On 24 November, Benfica started the 2002–03 Taça de Portugal by playing Gondomar at home for the fourth round. A 10th-minute goal from Cilio knocked Benfica out of the competition. Tinoco de Faria, the club vice-president, called the defeat "unacceptable"; Jesualdo Ferreira was relieved of his duties the day after. Benfica appointed Fernando Chalana as caretaker until they could agree terms with José Antonio Camacho. On the day Camacho arrived to sign with Benfica, Chalana led the team against Braga at home. He moved Miguel to right-back and started Hélder instead of João Manuel Pinto; Benfica defeated the visitors by 3–0.

In the opening match of December, Benfica played Gil Vicente at home after rescheduling the game from 29 November to 4 December, because of an imminent players strike during the holidays.
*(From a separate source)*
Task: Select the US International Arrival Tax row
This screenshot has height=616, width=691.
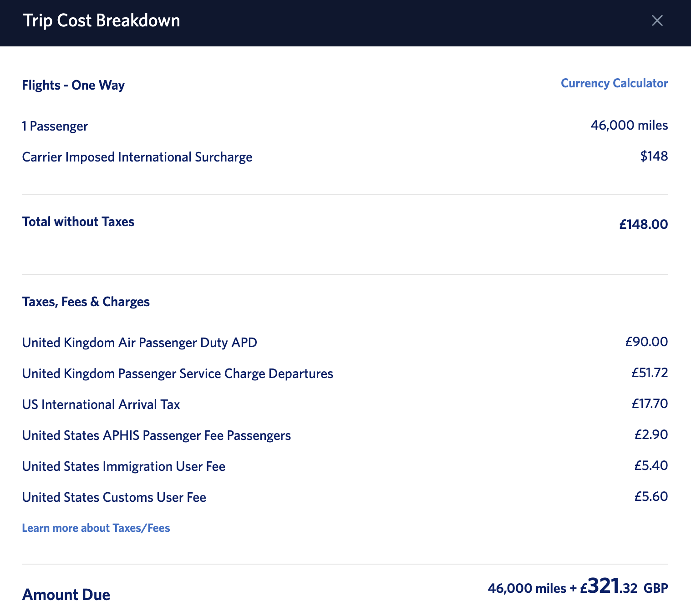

They won that match 3–1 with two first-half goals; António Varela wrote that the unpredictability of Simão "unbalanced the opponent and the game"; Benfica climbed to second place before a match against Sporting. On 7 December, Benfica played their last game in the 46-year-old Estádio de Alvalade against city rivals Sporting in the Lisbon derby. The game ended with a 2–0 win for Benfica, who controlled the game from the beginning; as José Manuel Delgado wrote, " ... the advantage of the visitors starting in the clear superiority of Tiago and Petit in the direct contend with Paulo Bento and Rui Bento, while Zahovic descended to guide the team ... ". A week later, the team played Belenenses at home. Simão scored the sole goal of the game in the 55th minute, helping Camacho to a third consecutive win. During the last game of the month, Benfica played Boavista away, drawing 0–0; José Manuel Delgado at Record criticized the players of both teams for "showing little inspiration and inability to break away from the tight tactical requirements of the game".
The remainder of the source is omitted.